Why Indian Daughters-in-Law Are Expected to Love a Family That Never Had to Earn It
Aishwarya Kapoor | Times Life Bureau | Jul 04, 2026, 07:24 IST
Why Indian Daughters-in-Law Are Expected to Love a Family That Never Had to Earn It
Image credit : Times Life Bureau
Indian daughters enter marriage and are handed a family they did not choose, then measured by how completely they love them. The expectations run one way. The belonging is conditional. And the love, the real thing, not the performance of it, cannot be mandated into existence by a wedding ritual or a mother-in-law's approval.
The contract nobody shows her
The word used for what she is expected to do is "adjust." It sounds mild. What it describes is not mild. It asks her to reorganise her interiority, her preferences, her rhythms, her sense of what is home, around people who have not reorganised anything for her. The family continues as it was. She is the variable.
What loyalty looks like from the outside
The family, for its part, does not feel the same pressure. They are not asked to earn her love. They are not asked to earn her belonging. The mother-in-law does not lie awake wondering whether she has done enough to make her son's wife feel seen. The father-in-law is not measured by how warmly he welcomed a stranger into his home.

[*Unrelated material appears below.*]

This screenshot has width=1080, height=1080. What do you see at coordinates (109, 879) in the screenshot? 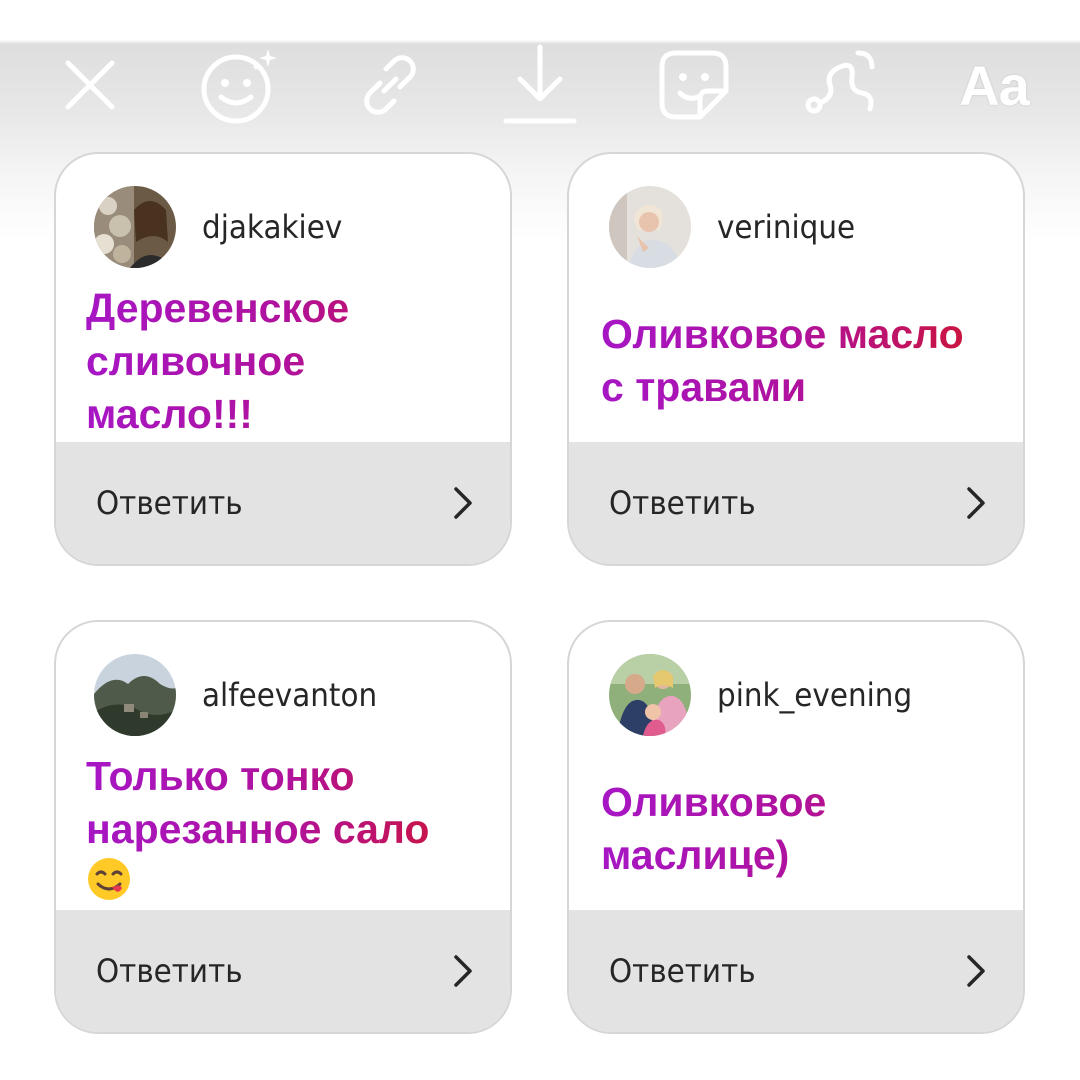
I see `face-savoring-food-icon` at bounding box center [109, 879].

They are the fixed point. She is the one who must move toward them.
And if she does not move fast enough, or warmly enough, or with the correct expression of gratitude on her face, she is the problem. Her acceptance of the family is treated as a character test she is perpetually failing.
The silence she learns to perform
These are not complaints. They are facts. But facts, in this context, become ingratitude. So she stops saying them. She learns to perform a contentment she does not always feel, because the alternative, honesty, costs more than she can afford to spend. The performance is what gets called "adjustment." It is also what gets called love.
What nobody says aloud is that you cannot love on command. Attachment forms through time, through small kindnesses, through being known. It does not form through expectation. A daughter-in-law who is watched for signs of insufficient loyalty is not being given the conditions in which real loyalty grows. She is being audited.
Why she keeps trying anyway
But the love that forms despite the expectations, not because of them, is different from what the arrangement claims to produce. It is built in the gaps, the morning she and her mother-in-law laughed at the same thing, the afternoon her father-in-law remembered how she takes her chai. Those moments are not the system working. They are human beings breaking through the system, briefly, and finding each other.
The daughters who do not find those moments are not failures of adjustment. They are evidence that belonging cannot be legislated. That love, the kind that holds, is always earned, and that the earning has to go both ways.